■ **Instructions to follow**: Would you please set down, word for word, the lines from the one with "The image size" through the final line of the data below, omitting any pictures?

══════

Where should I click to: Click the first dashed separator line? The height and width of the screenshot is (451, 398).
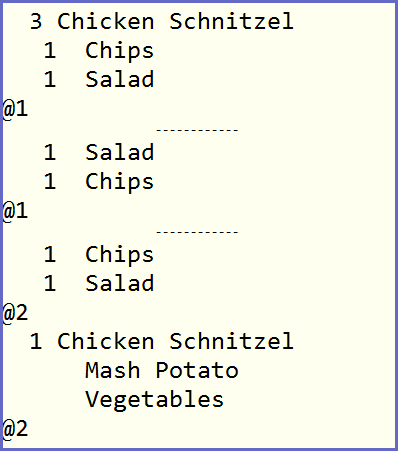[197, 130]
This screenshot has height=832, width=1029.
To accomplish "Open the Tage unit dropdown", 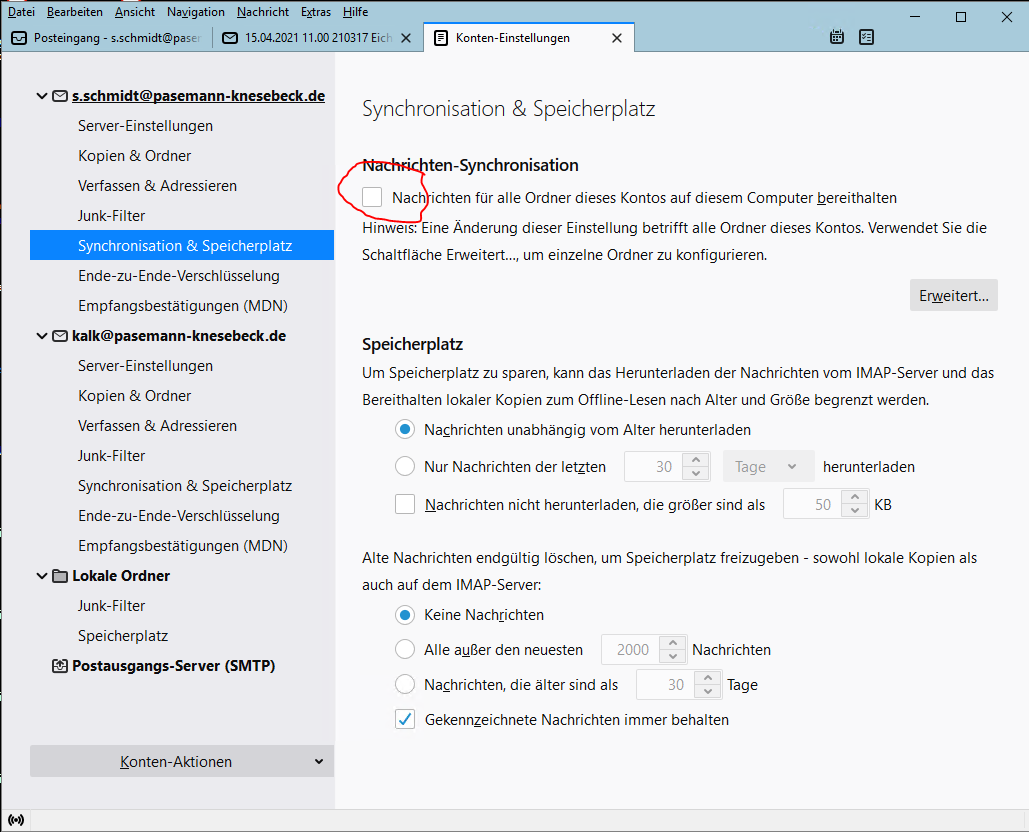I will click(767, 466).
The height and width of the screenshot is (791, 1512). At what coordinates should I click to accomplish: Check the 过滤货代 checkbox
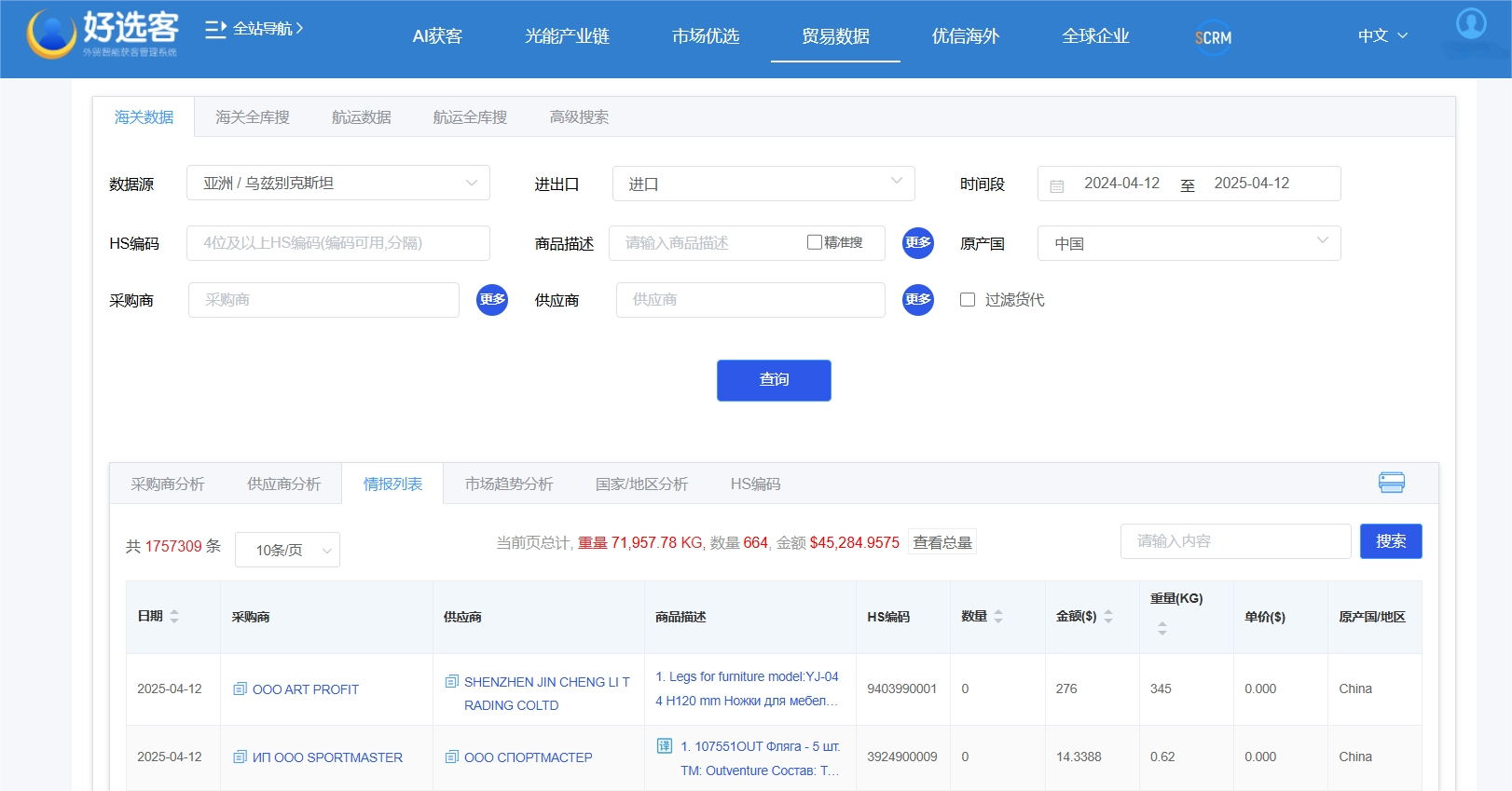pyautogui.click(x=968, y=300)
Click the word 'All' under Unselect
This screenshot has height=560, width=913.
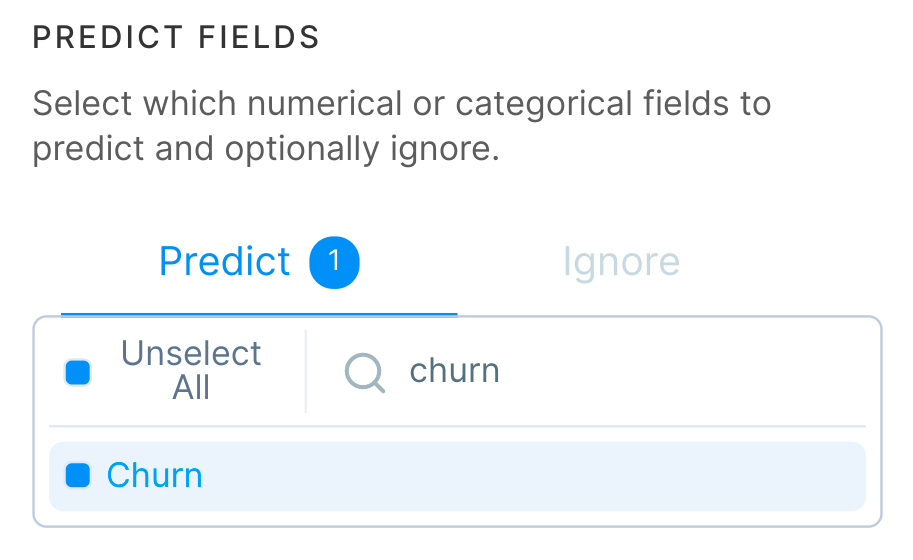tap(191, 388)
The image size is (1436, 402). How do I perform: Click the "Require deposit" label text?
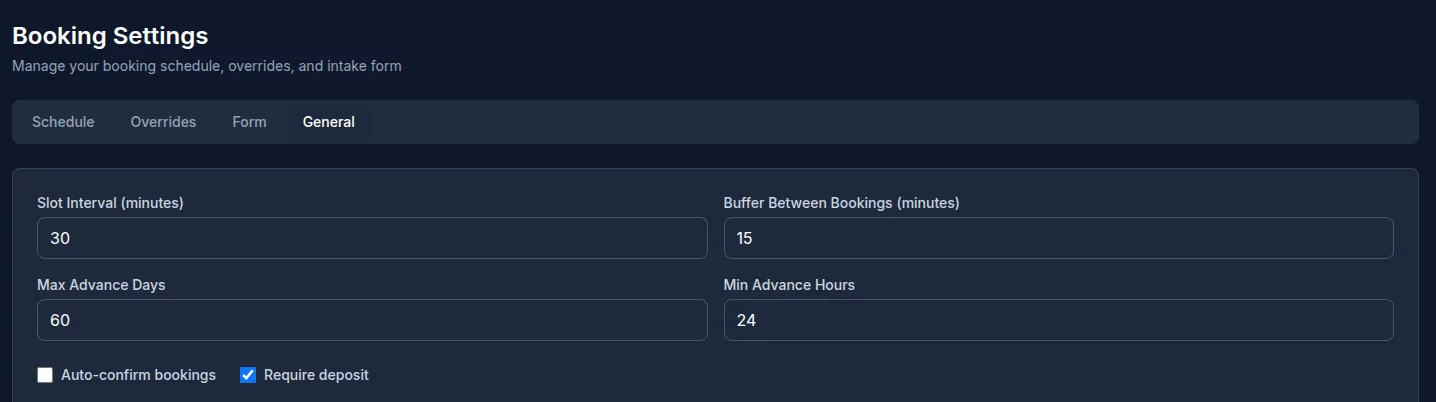click(x=316, y=375)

══════

■ **Answer section**:
The image size is (1436, 402). How do I perform: Click the "Require deposit" label text?
click(x=316, y=375)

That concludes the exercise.